[EXERCISE AIM]:
Give an exact copy of the line that has "membership form (765, 741)" and of every line below it, through the last, with nothing else.

[DATA SECTION]:
----

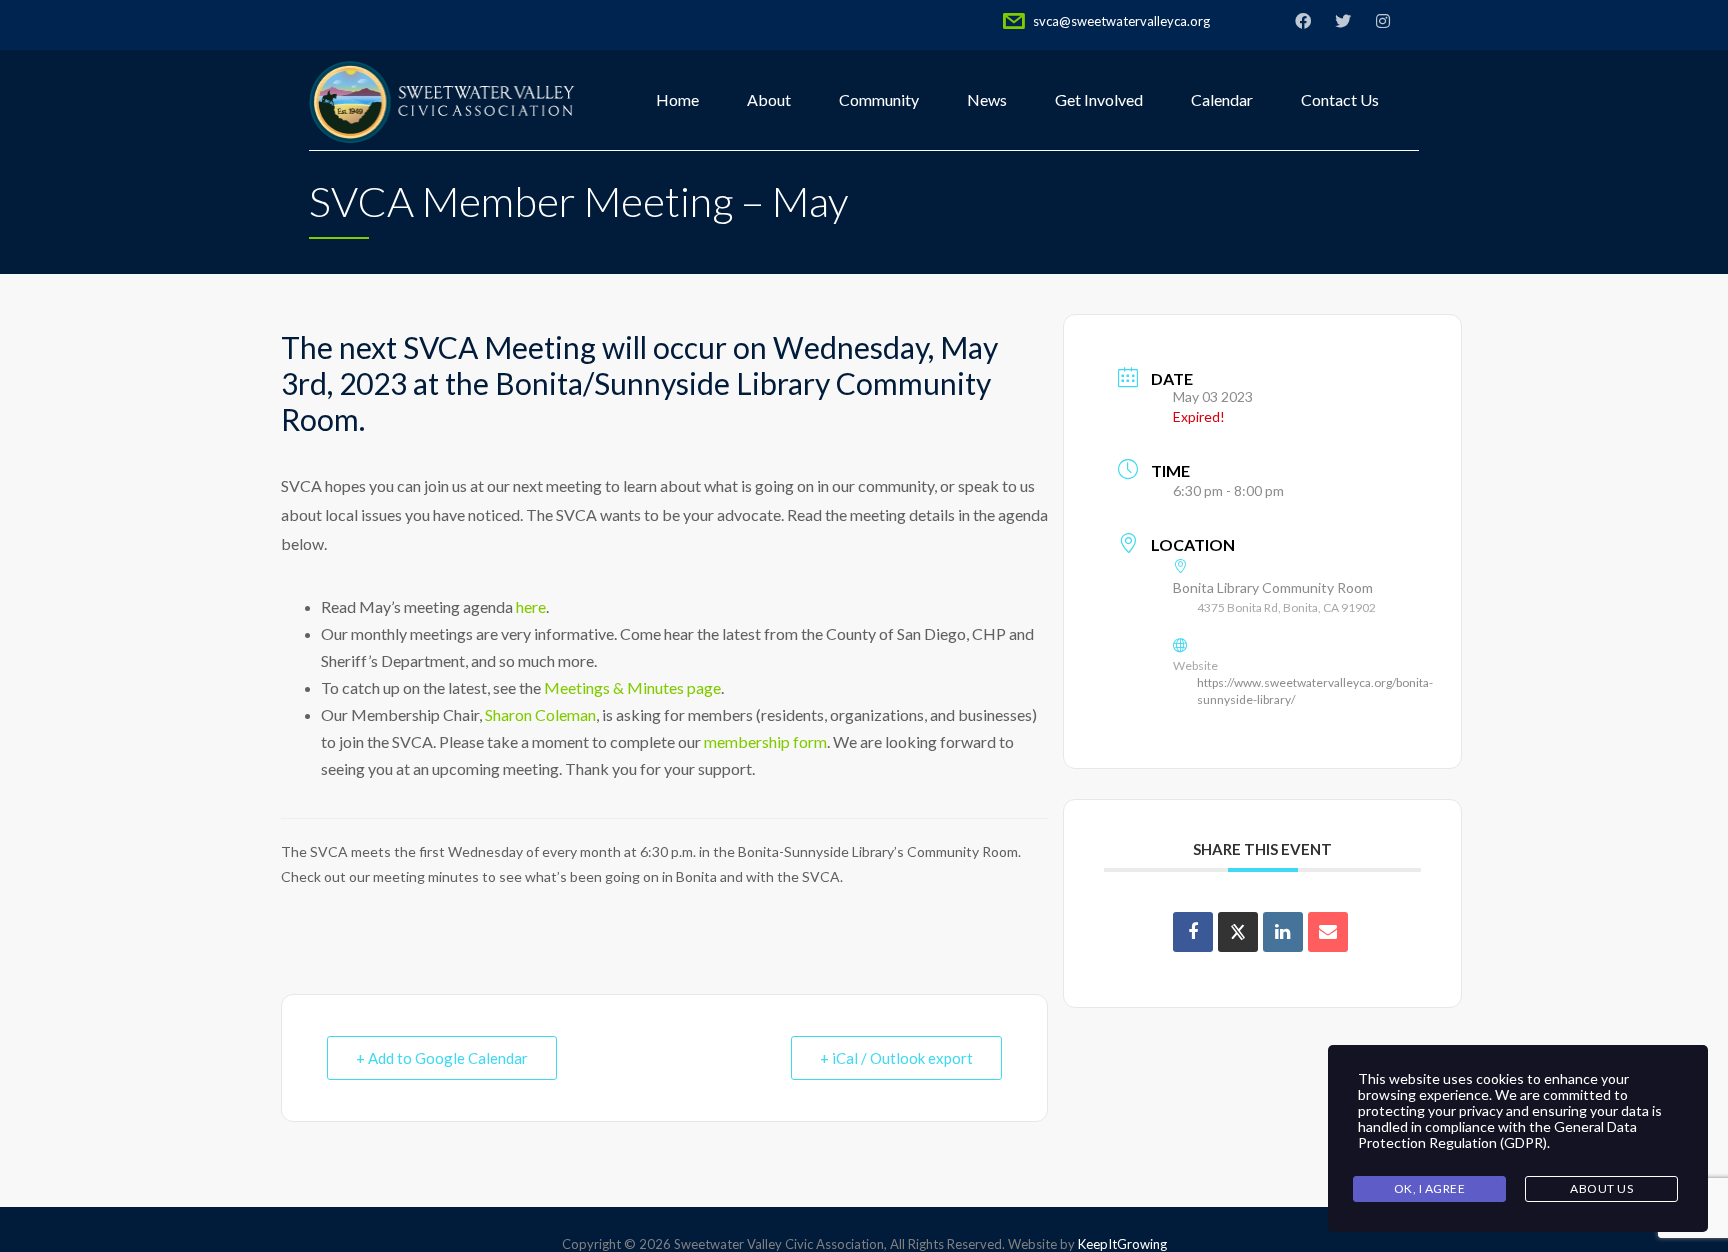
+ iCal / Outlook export (896, 1058)
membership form (765, 741)
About (769, 99)
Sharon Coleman (540, 714)
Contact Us (1340, 99)
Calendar (1222, 99)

----

[SOLUTION TO THIS PROBLEM]:
membership form (765, 741)
About (769, 99)
Sharon Coleman (540, 714)
Contact Us (1340, 99)
Calendar (1222, 99)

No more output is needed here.